Stored items
════════

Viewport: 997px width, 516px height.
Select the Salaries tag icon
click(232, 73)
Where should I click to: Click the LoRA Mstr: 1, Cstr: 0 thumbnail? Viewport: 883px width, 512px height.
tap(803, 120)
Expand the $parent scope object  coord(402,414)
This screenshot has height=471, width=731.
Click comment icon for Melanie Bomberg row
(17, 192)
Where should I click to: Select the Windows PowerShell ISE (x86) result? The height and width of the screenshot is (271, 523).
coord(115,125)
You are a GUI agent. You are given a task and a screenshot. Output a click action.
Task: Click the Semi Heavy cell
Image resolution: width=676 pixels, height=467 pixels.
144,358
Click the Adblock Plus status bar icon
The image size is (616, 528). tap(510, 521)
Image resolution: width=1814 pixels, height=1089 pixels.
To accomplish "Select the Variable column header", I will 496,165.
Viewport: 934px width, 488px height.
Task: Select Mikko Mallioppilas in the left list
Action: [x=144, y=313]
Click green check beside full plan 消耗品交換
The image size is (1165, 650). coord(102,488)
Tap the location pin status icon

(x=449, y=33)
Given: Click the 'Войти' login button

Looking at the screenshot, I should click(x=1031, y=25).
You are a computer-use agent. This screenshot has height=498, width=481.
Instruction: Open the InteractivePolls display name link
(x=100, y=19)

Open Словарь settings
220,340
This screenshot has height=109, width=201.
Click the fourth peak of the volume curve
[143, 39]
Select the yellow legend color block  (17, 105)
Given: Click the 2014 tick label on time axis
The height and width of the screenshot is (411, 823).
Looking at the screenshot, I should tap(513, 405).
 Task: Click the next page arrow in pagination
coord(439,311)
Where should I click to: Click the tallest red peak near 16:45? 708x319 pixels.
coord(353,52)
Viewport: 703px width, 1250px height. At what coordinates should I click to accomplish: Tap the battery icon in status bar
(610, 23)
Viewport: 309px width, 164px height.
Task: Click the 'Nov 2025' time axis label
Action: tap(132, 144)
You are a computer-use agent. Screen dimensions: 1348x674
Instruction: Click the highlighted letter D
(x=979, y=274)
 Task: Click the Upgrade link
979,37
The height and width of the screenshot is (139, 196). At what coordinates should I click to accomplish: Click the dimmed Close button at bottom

════════

# [SHORT TASK]
Collect every line of the entries above that contains the string "coordinates", treating uppercase and lowercase as different.

# [EXERCISE OUTPUT]
Viewport: 703px width, 1250px height. At what coordinates should I click to accomplish: Tap the battery icon in status bar
The height and width of the screenshot is (139, 196). At what coordinates should I click to accomplish: Click the dimmed Close button at bottom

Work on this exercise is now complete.